11. At the outset, we record that that we do not intend to comment on the performance of the DIG of Police while measuring the height of the appellant, since this aspect of the matter has been taken note of by the learned Single Judge while disposing of the second Writ Petition.
12. In our view, the writ court had rightly directed the Chief Medical Officer to measure the height of the appellant in view of the factual dispute between the statement of the appellant and the DIG of police and thereafter drawing support from the report of the Chief Medical Officer had directed the respondents to continue the services of the appellant since he satisfies all the guidelines/parameters prescribed in the Police Order No.202 of 1988. The Police Order No.202 of 1988 speaks of certain qualifications that requires to be fulfilled by a candidate before being selected and appointed to the post of constable. One such qualification is that the candidate must possess at least 165 cm height. The height of the appellant has been found to be 166 cm by the Chief Medical Officer, which was accepted by the learned Single Judge and this factual aspect should have been accepted by the Division Bench, in the Letters Patent Appeal filed before it before taking exception to the approach of the learned Single Judge and before setting aside the finding of fact recorded by the learned Single Judge with regard to the height of appellant. In view of the above narration, since the appellant has the requisite height and since he satisfies all the other conditions, in our opinion, the respondents were not justified in terminating the services of the appellant in the year 1997. Therefore, we cannot sustain the impugned judgment.

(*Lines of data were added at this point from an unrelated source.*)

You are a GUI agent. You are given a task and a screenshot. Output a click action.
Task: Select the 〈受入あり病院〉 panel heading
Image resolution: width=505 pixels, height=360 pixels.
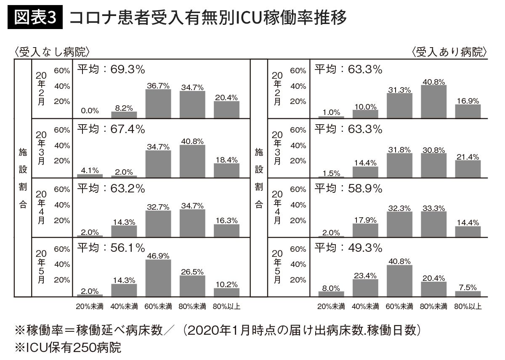(450, 53)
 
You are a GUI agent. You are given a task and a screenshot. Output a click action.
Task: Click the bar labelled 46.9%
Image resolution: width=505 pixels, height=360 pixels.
(158, 278)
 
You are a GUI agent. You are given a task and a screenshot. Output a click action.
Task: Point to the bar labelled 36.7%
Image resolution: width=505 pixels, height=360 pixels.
(158, 104)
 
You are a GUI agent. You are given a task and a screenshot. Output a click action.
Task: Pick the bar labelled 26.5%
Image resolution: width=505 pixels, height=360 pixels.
(192, 286)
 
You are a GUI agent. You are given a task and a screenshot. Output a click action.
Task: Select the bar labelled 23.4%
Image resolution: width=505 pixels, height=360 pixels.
(365, 288)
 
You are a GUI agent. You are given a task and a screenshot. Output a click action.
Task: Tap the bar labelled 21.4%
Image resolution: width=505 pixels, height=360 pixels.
(468, 168)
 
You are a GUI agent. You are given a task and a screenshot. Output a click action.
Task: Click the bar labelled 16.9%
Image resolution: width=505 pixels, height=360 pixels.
(468, 111)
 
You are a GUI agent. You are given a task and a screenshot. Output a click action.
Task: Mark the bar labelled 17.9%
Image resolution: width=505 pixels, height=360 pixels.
(365, 230)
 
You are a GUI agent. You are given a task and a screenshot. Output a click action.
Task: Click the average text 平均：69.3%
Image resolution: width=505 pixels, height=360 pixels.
(111, 69)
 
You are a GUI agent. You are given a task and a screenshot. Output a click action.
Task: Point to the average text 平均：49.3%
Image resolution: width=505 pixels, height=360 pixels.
(348, 248)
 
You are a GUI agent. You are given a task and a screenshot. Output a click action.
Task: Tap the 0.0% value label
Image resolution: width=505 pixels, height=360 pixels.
(90, 111)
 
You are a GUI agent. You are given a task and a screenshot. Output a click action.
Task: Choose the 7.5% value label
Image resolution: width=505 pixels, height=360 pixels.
(468, 288)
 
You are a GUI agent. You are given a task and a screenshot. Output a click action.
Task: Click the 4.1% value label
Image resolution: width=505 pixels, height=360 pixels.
(90, 171)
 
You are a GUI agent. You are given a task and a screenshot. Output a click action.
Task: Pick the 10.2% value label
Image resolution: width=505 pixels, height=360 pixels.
(226, 285)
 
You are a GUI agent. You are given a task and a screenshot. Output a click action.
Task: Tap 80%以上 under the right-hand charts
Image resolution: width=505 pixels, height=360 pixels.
(468, 307)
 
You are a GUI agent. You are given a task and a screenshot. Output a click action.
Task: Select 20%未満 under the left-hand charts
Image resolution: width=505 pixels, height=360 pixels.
(90, 307)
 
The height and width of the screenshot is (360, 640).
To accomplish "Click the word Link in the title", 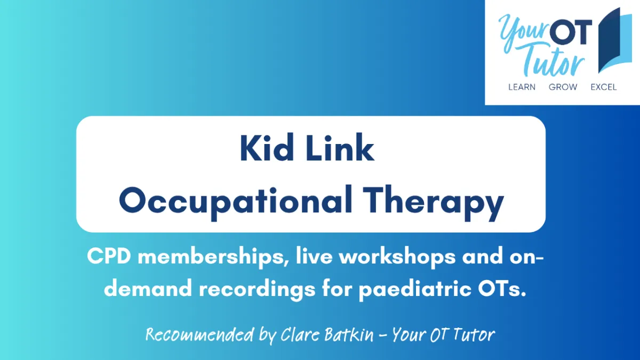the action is (340, 148).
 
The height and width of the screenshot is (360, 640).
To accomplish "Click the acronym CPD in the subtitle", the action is (109, 256).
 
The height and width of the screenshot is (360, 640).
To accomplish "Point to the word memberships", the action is (213, 258).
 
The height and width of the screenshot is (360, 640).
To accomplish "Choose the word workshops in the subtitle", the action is (397, 258).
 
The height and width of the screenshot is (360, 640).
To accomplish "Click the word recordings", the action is (258, 290).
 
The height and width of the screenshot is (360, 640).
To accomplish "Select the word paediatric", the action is (415, 290).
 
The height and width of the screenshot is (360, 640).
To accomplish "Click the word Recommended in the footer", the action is (199, 334).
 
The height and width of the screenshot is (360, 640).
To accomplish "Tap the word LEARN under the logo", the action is (522, 87).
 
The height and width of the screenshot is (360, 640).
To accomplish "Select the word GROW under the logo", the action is (563, 87).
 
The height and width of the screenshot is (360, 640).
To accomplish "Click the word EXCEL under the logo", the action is (603, 87).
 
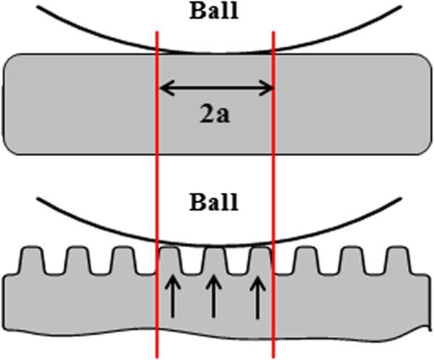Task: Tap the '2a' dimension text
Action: click(x=216, y=114)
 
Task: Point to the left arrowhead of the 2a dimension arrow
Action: click(x=162, y=89)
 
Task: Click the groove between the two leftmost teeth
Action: click(x=54, y=269)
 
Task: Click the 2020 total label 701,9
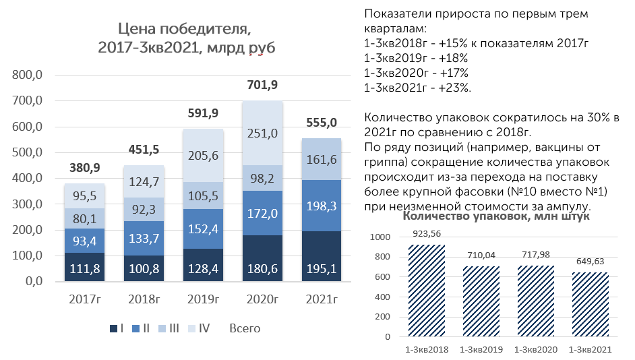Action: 262,85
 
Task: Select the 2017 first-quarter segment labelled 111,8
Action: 85,267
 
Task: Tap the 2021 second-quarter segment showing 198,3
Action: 322,206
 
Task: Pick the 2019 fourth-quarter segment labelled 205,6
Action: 203,156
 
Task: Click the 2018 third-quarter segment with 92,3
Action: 144,210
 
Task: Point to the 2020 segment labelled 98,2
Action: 262,178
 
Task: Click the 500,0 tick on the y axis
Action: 28,152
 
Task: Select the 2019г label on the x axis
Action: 203,299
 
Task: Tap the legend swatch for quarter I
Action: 113,328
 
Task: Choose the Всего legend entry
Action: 245,328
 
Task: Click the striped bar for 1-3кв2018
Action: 427,291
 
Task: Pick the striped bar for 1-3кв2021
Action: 591,305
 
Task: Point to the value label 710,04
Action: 481,255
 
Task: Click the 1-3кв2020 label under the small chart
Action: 536,349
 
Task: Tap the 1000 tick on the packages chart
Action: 380,237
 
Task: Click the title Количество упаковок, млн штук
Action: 496,216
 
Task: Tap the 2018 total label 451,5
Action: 144,150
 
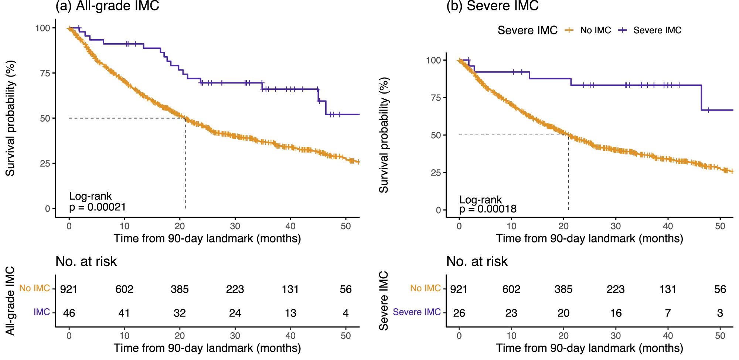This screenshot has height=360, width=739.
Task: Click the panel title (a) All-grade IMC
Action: pyautogui.click(x=107, y=6)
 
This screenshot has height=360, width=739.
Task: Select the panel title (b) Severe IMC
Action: pyautogui.click(x=492, y=6)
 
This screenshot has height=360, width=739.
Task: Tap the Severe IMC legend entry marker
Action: pyautogui.click(x=623, y=30)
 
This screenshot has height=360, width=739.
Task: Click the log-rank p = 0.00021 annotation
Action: pyautogui.click(x=98, y=202)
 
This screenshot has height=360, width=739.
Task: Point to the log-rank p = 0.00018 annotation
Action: pyautogui.click(x=488, y=205)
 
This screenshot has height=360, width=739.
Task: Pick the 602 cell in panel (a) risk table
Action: pyautogui.click(x=124, y=289)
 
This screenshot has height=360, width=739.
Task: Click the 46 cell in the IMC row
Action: pyautogui.click(x=69, y=313)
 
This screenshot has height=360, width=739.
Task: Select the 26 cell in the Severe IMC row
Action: pyautogui.click(x=459, y=313)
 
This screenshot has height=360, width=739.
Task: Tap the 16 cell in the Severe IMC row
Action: pyautogui.click(x=616, y=313)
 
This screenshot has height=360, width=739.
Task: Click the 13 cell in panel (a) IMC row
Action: pyautogui.click(x=290, y=313)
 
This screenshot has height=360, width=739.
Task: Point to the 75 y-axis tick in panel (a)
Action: pyautogui.click(x=45, y=73)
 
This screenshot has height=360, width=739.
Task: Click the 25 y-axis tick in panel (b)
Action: pyautogui.click(x=436, y=173)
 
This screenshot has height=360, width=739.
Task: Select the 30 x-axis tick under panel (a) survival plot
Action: pyautogui.click(x=235, y=226)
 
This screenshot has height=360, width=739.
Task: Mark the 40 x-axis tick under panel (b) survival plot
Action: pyautogui.click(x=668, y=226)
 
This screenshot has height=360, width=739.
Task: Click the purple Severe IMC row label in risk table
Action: pyautogui.click(x=416, y=312)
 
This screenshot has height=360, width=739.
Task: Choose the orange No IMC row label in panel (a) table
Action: pyautogui.click(x=34, y=288)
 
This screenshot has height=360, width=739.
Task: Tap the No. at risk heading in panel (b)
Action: pyautogui.click(x=477, y=262)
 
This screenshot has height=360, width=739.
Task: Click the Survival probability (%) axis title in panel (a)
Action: pyautogui.click(x=10, y=118)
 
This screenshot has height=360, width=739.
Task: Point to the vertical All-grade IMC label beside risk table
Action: pyautogui.click(x=10, y=301)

13. Now the only question that remains to be considered is, while directing the appellant to be reinstated in service whether the respondents should be directed to pay back wages also from the date of termination of the appellant’s service till his reinstatement. Shri. Navin Prakash, learned counsel appearing for the appellant submits that in the facts and circumstances of the case and since the appellant is getting back his means of livelihood he would not press for the back wages if he is reinstated into service. In our opinion, the suggestion so made by Shri. Navin Prakash appears to be reasonable and if it is accepted it would not prejudice the case of the respondents in any manner whatsoever.
14. In view of the peculiar facts and circumstance of this case, we allow this appeal, set aside the judgment and order passed by the Division Bench of the High Court of Judicature at Patna in LPA No.583/2006 dated 30.04.2010. We further direct the respondents to reinstate the appellant into service as a constable within three month’s time from the date of receipt of a copy of this order. We make it clear that the appellant will not be entitled to back-wages from the date of the termination of his service till his reinstatement into service. However, the period between the date of termination and the date of reinstatement will be considered for the purpose of computing the qualifying service for payment of the pensionary benefits only.
15. We clarify that this order is passed by us only in the facts and circumstances of this case and not to be read as declaration of the law by us. The question of law canvassed by Shri. Manish Kumar, learned counsel for the respondent-State is left open.
16. With this observation and direction, this appeal is disposed of. No costs.